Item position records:
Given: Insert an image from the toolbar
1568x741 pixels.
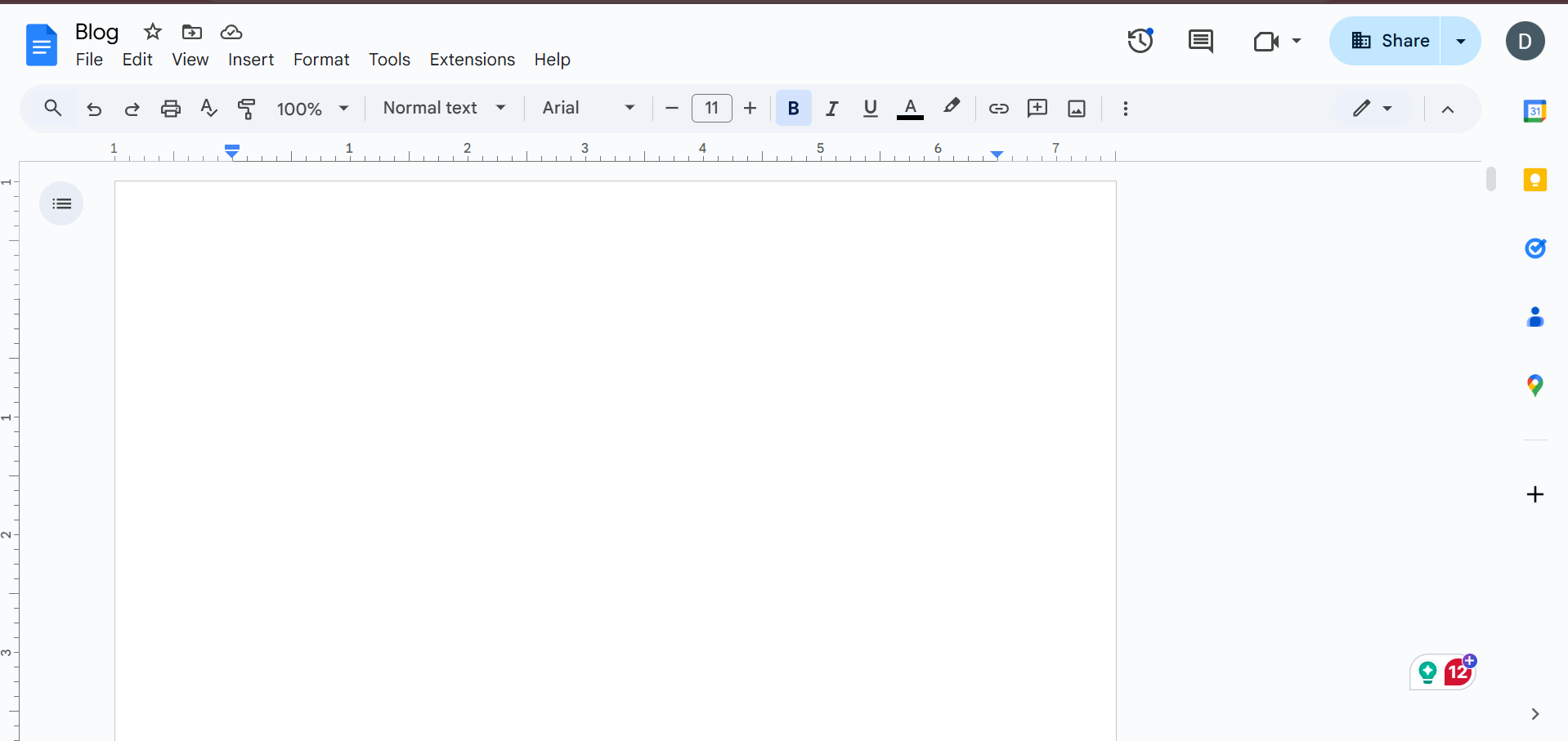Looking at the screenshot, I should (1076, 108).
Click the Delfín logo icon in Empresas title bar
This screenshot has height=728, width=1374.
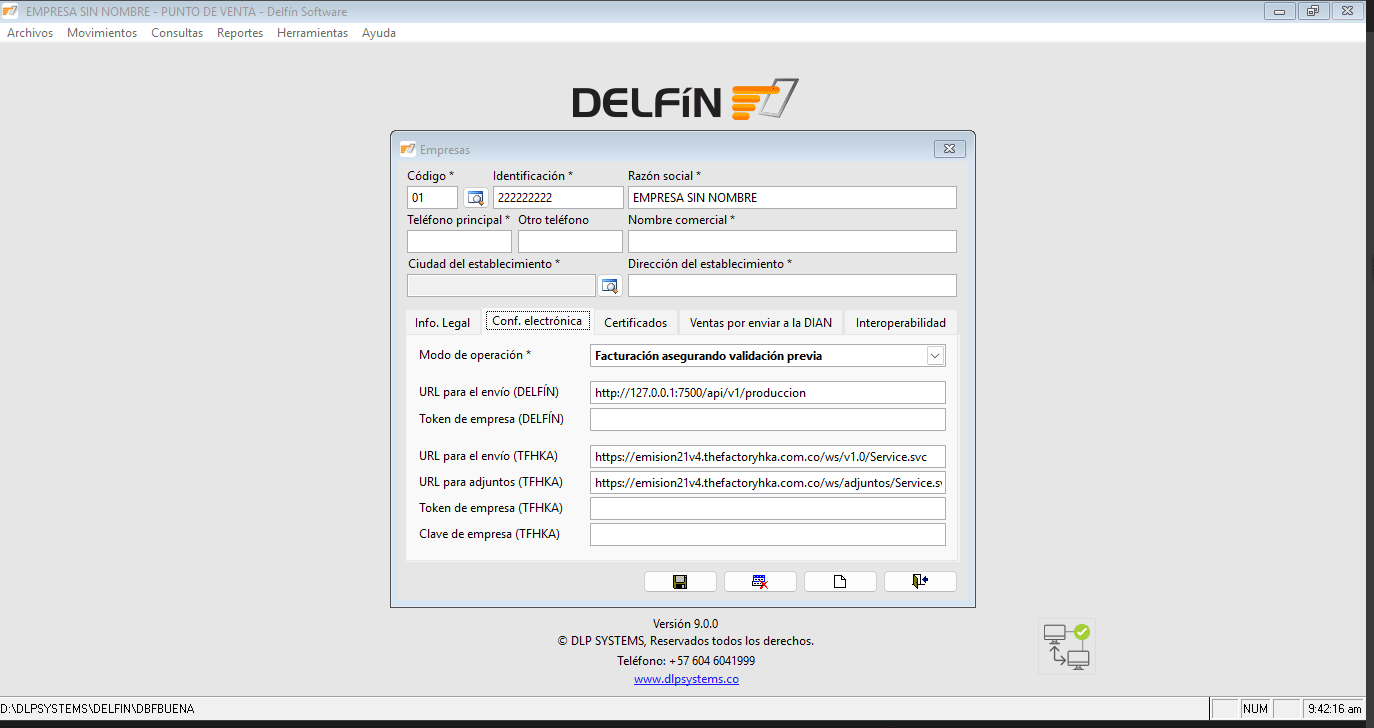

### To do
Rewrite all of the records above, replacing "title bar" with "header bar" and keeping everything else unchanged. Omit the pictures from your answer.

### Correct output
Given: Insert an image from the toolbar
1568x741 pixels.
Looking at the screenshot, I should (1076, 108).
Click the Delfín logo icon in Empresas header bar
This screenshot has height=728, width=1374.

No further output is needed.